« Monsieur Lazhar », la tolérance presque oscarisée

Depuis le suicide de leur enseignante, les élèves d’une école primaire de Montréal doivent réapprendre à vivre normalement. Ils sont aidés par leur nouveau professeur, Bashir Lazhar (joué par le génial Mohamed Fellag, très juste dans ce rôle), un réfugié politique algérien qui traîne sa part de problèmes.

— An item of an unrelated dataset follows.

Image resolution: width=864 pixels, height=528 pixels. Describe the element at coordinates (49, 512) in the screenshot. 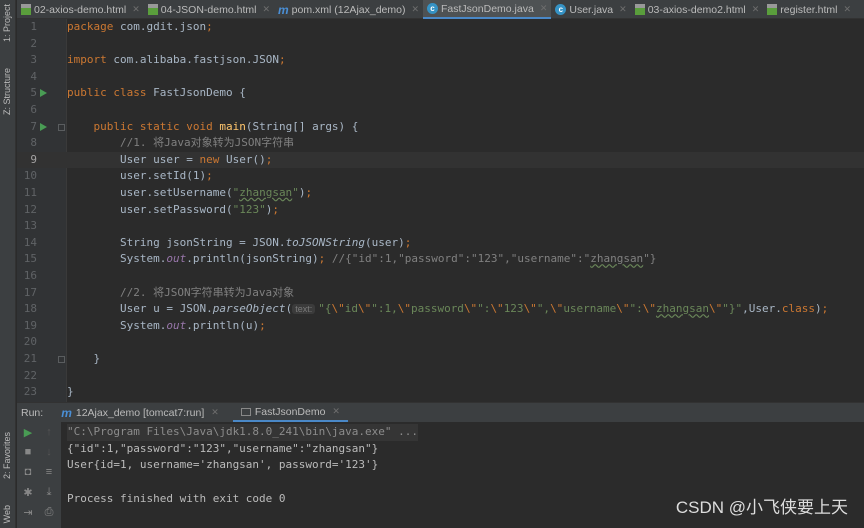

I see `print-icon: ⎙` at that location.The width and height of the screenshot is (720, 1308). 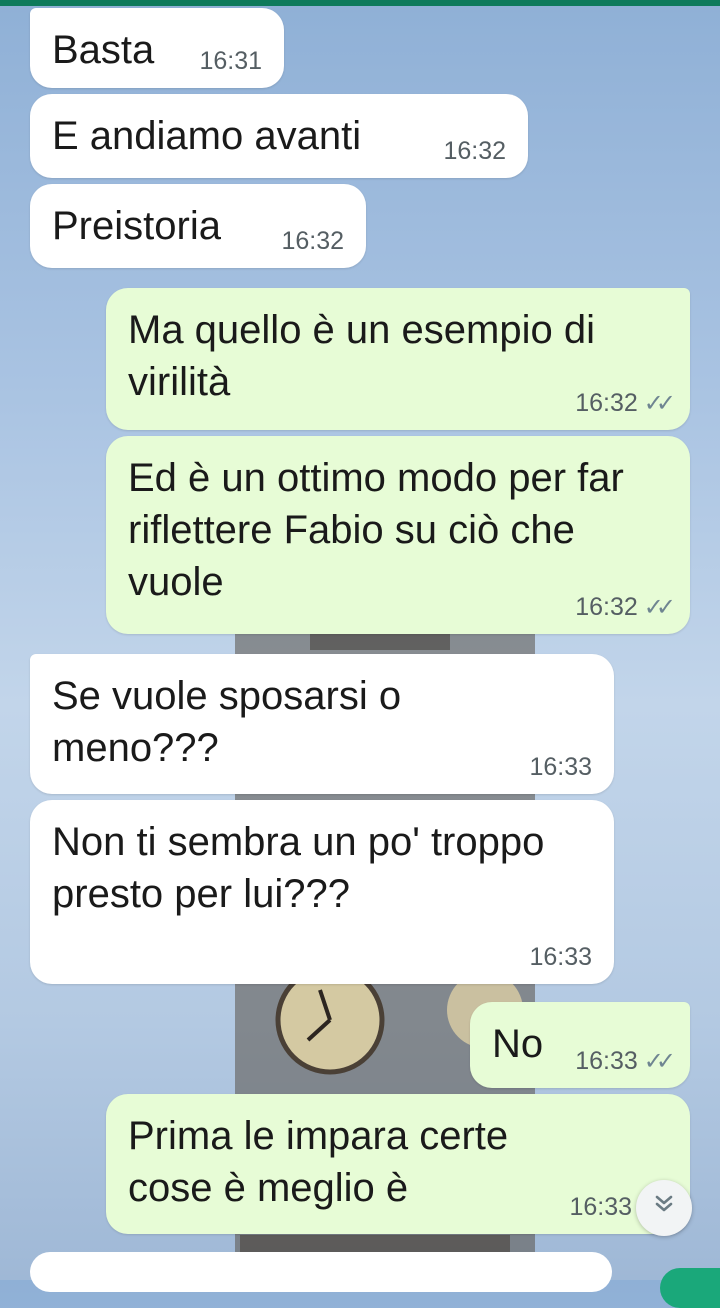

« Adapter une pièce de théâtre (Bashir Lazhar, d’Evelyne de la Chenelière, ndlr) composée pour un seul personnage sur scène était pour moi un défi« , raconte Philippe Falardeau, réalisateur de « Monsieur Lazhar ». Il est vrai que, vue la richesse des thèmes abordés, à savoir l’éducation, l’immigration et le deuil, ce long-métrage canadien aurait pu facilement se casser la figure. Pourtant, le pari est réussi pour Philippe Falardeau grâce à un scénario de qualité, sensible et intelligent, qui évite sentimentalisme et clichés – et qui justifie sa nomination dans la catégorie du « meilleur film étranger » lors des derniers Oscars.

Dans la lignée des oeuvres précédentes de Philippe Falardeau  (« Congorama » ou « Un paté chinois », par exemple), « Monsieur Lazhar » est un film sur le choc des culture. « Il y avait longtemps que j’avais envie de faire un film sur l’immigrant, sur l’autre et la richesse du personnage de Bashir m’a beaucoup aidé« , raconte Philippe Falardeau. Portant le film du début à la fin, Bashir Lazhar est une personne comme les autres : il a sa « dignité« , sa « fragilité » et ses « contradictions » et pourtant, c’est un homme « profondément dépaysé« . A une collègue de travail voyant l’immigration d’une façon romancée, il lance une phrase qui illustre parfaitement le propos : « L’immigration, c’est être déraciné dans un pays que l’on ne connaît pas et où les gens ne vous comprennent pas« . Se heurtant au système d’enseignement et à l’administration québécoise, Bashir a du mal à faire entendre sa voix. Il trouve son seul réconfort auprès des enfants endeuillés pour qui il devient très vite « une structure rassurante« .  Ni omniprésente, ni trop absente, cette « réflexion sur l’étranger » amène une dimension sociale au film qui n’est pas déplaisante et tend moins vers la satire de société que vers le conte philosophique.

Infos pratiques:

« Monsieur Lazhar » de Philippe Falardeau, en salle le vendredi 13 avril au Angelika Film Center, 18 West Houston Street, et au Elinor Bunin Monroe Film Center, 144 West 65th Street.